= Directions =
Find every line below that contains the word "computer" and copy it out.

Recorded data
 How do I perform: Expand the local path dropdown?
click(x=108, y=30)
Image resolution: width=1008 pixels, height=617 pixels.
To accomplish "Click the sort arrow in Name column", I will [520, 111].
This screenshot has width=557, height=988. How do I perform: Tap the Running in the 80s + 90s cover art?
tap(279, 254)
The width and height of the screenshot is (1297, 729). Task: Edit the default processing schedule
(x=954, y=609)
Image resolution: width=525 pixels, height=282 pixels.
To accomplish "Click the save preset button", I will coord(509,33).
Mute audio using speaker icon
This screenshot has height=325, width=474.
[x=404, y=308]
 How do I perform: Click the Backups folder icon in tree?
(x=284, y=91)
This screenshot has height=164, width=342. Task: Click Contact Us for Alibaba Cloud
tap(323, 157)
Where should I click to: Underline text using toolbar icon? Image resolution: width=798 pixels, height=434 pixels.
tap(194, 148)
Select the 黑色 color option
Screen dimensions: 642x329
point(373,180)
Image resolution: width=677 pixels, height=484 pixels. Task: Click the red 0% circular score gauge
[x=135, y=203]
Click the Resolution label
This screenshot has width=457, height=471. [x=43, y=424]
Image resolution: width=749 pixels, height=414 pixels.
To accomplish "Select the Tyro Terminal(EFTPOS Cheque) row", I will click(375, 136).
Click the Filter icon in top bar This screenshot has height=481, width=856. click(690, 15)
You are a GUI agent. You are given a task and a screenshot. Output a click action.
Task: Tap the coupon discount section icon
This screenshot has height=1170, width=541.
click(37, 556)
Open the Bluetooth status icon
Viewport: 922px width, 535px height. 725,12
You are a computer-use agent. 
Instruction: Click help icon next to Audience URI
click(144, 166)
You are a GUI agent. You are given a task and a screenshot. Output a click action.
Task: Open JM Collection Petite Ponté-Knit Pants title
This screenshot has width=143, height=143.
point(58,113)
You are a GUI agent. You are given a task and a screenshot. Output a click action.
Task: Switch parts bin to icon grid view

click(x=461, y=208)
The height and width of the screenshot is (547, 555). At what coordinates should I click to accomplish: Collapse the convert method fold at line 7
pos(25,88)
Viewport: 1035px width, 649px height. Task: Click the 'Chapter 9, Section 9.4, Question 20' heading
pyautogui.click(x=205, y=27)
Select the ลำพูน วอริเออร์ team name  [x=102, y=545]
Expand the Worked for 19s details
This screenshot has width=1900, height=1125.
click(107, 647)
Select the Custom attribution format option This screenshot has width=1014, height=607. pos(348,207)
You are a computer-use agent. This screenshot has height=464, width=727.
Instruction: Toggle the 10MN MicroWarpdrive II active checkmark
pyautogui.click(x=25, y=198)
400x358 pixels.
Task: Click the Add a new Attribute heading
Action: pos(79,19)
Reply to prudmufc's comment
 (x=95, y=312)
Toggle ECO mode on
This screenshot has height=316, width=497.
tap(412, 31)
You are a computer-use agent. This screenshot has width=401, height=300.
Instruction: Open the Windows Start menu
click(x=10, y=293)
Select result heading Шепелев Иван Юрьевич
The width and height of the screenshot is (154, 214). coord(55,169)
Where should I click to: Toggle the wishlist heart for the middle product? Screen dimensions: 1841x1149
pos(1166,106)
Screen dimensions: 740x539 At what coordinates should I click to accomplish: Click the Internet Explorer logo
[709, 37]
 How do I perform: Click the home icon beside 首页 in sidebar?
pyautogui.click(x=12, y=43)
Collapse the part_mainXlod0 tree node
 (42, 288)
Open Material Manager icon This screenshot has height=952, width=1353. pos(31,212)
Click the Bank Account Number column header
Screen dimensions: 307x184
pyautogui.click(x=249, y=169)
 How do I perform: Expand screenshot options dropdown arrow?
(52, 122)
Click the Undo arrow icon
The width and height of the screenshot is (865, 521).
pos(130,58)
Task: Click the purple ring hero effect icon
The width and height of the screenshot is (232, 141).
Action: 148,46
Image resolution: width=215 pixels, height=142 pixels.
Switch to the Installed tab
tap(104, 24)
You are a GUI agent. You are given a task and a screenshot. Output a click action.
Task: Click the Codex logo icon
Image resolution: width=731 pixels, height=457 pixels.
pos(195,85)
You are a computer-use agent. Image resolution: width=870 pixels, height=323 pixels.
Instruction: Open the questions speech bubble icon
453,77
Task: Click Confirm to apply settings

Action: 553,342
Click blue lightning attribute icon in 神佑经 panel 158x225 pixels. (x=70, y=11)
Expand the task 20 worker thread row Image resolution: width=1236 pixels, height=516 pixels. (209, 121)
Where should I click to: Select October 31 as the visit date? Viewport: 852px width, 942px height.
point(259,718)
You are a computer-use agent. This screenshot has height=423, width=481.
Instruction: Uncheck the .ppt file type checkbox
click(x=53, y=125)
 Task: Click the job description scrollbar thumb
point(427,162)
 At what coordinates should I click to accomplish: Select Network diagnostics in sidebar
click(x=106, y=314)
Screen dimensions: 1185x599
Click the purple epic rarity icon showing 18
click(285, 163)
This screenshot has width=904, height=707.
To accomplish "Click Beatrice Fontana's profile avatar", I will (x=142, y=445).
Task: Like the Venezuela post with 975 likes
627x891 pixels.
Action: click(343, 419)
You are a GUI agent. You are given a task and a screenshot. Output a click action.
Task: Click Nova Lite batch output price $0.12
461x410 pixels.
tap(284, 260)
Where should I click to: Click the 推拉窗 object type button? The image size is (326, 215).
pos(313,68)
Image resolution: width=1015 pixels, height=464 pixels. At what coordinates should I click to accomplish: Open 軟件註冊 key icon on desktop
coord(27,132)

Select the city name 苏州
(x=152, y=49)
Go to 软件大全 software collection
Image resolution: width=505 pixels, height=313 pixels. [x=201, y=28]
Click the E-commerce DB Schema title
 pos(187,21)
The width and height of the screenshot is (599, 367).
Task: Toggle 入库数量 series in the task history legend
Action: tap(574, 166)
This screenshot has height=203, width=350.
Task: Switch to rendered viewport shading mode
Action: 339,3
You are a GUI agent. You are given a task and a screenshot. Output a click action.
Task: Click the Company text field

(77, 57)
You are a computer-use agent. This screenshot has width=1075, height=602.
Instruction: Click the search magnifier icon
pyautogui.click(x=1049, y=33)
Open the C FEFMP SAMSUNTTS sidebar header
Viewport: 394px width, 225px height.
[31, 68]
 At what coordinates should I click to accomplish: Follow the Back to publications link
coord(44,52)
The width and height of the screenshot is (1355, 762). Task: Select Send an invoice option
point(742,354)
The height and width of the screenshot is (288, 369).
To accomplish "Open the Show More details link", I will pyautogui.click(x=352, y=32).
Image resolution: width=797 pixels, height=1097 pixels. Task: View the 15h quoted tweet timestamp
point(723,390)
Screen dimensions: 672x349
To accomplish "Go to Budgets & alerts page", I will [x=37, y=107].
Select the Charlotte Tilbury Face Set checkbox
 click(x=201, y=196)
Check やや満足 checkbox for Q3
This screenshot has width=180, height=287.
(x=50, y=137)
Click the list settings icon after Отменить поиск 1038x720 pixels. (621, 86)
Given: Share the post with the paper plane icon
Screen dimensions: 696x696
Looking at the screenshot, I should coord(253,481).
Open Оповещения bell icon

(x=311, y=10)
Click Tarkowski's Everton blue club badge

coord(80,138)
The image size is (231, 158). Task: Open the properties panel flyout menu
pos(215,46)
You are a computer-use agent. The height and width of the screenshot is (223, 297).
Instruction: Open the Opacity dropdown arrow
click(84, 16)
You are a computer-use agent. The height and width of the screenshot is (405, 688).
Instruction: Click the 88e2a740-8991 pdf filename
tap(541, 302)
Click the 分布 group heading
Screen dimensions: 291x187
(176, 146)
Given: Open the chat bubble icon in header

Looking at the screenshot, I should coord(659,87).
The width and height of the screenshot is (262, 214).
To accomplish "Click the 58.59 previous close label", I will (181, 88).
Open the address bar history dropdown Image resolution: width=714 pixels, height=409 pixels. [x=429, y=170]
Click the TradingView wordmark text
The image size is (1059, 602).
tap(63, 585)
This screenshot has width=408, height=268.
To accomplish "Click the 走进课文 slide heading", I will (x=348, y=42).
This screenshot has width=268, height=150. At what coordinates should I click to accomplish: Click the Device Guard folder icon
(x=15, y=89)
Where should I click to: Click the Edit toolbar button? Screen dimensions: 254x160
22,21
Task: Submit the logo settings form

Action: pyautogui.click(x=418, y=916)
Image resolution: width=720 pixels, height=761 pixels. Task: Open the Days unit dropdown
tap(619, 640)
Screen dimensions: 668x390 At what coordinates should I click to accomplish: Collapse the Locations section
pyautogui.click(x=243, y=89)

= The answer =
You are a computer-use agent. 
You are a computer-use agent. This screenshot has height=464, width=727.
You are a computer-use agent. This screenshot has width=401, height=300.
You are a computer-use agent. Image resolution: width=870 pixels, height=323 pixels.
You are a computer-use agent. This screenshot has height=423, width=481.
You are a computer-use agent. This screenshot has width=1075, height=602.
You are a computer-use agent. The height and width of the screenshot is (223, 297).
You are a computer-use agent. The height and width of the screenshot is (405, 688).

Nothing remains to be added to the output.